This GitHub repository contains the code for the implementation and evaluation of the Heterogeneous Graph Transformer (HGT) architecture proposed in the master thesis titled "Improving Heterogeneous Graph Transformer Architecture for Processing Heterogeneous Graphs".

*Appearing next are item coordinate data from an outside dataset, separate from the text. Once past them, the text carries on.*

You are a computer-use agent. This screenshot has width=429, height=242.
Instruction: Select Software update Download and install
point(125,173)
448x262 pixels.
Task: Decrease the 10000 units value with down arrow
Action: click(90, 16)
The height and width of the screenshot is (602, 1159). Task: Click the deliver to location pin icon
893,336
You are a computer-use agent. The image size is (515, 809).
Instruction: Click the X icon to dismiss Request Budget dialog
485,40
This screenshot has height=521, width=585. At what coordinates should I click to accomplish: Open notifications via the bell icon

$ pip install -r requirements.txt
Preprocessed ACM can be found in: https://pan.baidu.com/s/1V2iOikRqHPtVvaANdkzROw key:50k2 or https://github.com/Jhy1993/HAN/tree/master/data/acm
Preprocessed DBLP can be found in: https://pan.baidu.com/s/1Qr2e97MofXsBhUvQqgJqDg key:6b3h or https://github.com/Jhy1993/HAN/tree/master/data/DBLP_four_area
Preprocessed IMDB can be found in: https://pan.baidu.com/s/199LoAr5WmL3wgx66j-qwaw key: qkec or https://raw.githubusercontent.com/Jhy1993/HAN/master/data/imdb/movie_metadata.csv
The HGT architecture is implemented using the code provided by the authors in their official paper https://arxiv.org/pdf/2003.01332.pdf The most important files in this projects are as follow:
-
Model
- model_base.iypnb --> Simple HGT implementation
- model_com_embedding.ipynb --> HGT with integration of community embedding as trainable vector
-
Data
- data.ipynb --> Datasets download and graph building
- ogb-3.ipynb --> ogb dataset download and graph building
-
Experiments
- train_ComEmb.ipynb --> Model training with comuunities embeddings
- train_Optuna_FastRP.ipynb --> Model training and tuning FastRP hyperparameters via Optuna
- train_base.ipynb --> Base Model training
- train_base_optuna.ipynb --> Model training and tuning HGT hyperparameters via Optuna
-
Features Engineering
- communities.ipynb --> Add Features from communities
- node_embedding.ipynb --> Add features from node embedding
- utils.ipynb --> Add fetaures from properties and stucture of graph
-
FastRP
- fastRP_impl.ipynb --> Implementaion of FastRP algorithm